Please reproduce the sickle cell trial page from "Funding Source: Food" up to and including "will be monitored.", swapping "uncomplicated" for "typical".

Passage for review
== Segment start ==
Intravenous Gammaglobulin for Sickle Cell Pain Crises

Phase 1-2 Trial of Gamunex (Intravenous Gammaglobulin) for Sickle Cell Acute Pain

The purpose of this study is to determine whether Intravenous Immunoglobulin (IVIG) is safe and effective in the acute treatment of pain crises in sickle cell disease.

Funding Source: Food and Drug Administration (FDA), Office of Orphan Products Development (OOPD)

Study Overview

• Status: Completed
• Conditions: Pain; Sickle Cell Disease
• Intervention / Treatment: Other: Normal saline; Drug: Immune Globulin Intravenous (IVIG)

Detailed Description

Patients will be randomized to a single dose of IVIG versus normal saline placebo during an uncomplicated pain crisis. Length of vaso-occlusive crisis (VOC) and other secondary endpoints will be monitored.

Phase I: To determine the tolerability and obtain preliminary data on the clinical efficacy of IVIG treatment in a randomized, double-blind, placebo-controlled, dose escalation Phase I clinical study of sickle cell disease patients, ages 12-65, admitted for acute vaso-occlusive crisis.

Phase II: To evaluate the effect of a single dose of 400mg/kg of intravenous (IV) Gamunex on length of VOC in subjects 6-13.99 years of age (initially 8-65 years of age, see "NOTES/CLARIFICATION below) hospitalized for sickle cell VOC in a randomized, double blind placebo-controlled Phase II trial. To further evaluate safety of a single dose of 400mg/kg of IV Gamunex in subjects 6-65 years of age hospitalized for sickle cell VOC.

NOTES/CLARIFICATION:

The following is a timeline of the 'evolution' of the required Age Range as per eligibility criteria for this study:

Initial Age Range: 8-65 years of age Effective 1/2/2013: 12-65 years of age Effective 3/31/2015: 8-21 years of age Effective 6/22/2018: 8-13 years of age Effective 7/11/2019: 6-13.99 years of age

• Study Type: Interventional
• Enrollment (Actual): 300
• Phase: Phase 2; Phase 1

Contacts and Locations

Study Locations

• United States
  • New York
    • The Bronx, New York, United States, 10467
      • Montefiore Medical Center

Participation Criteria

Eligibility Criteria

• Ages Eligible for Study: 12 years to 65 years (Child)
== Segment end ==
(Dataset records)
== Segment start ==
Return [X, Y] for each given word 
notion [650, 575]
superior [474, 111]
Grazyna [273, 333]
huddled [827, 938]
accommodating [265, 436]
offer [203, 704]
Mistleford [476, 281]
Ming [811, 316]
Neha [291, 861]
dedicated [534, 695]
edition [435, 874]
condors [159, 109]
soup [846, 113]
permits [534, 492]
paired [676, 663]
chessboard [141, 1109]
== Segment end ==
Written solution
Funding Source: Food and Drug Administration (FDA), Office of Orphan Products Development (OOPD)

Study Overview

• Status: Completed
• Conditions: Pain; Sickle Cell Disease
• Intervention / Treatment: Other: Normal saline; Drug: Immune Globulin Intravenous (IVIG)

Detailed Description

Patients will be randomized to a single dose of IVIG versus normal saline placebo during an typical pain crisis. Length of vaso-occlusive crisis (VOC) and other secondary endpoints will be monitored.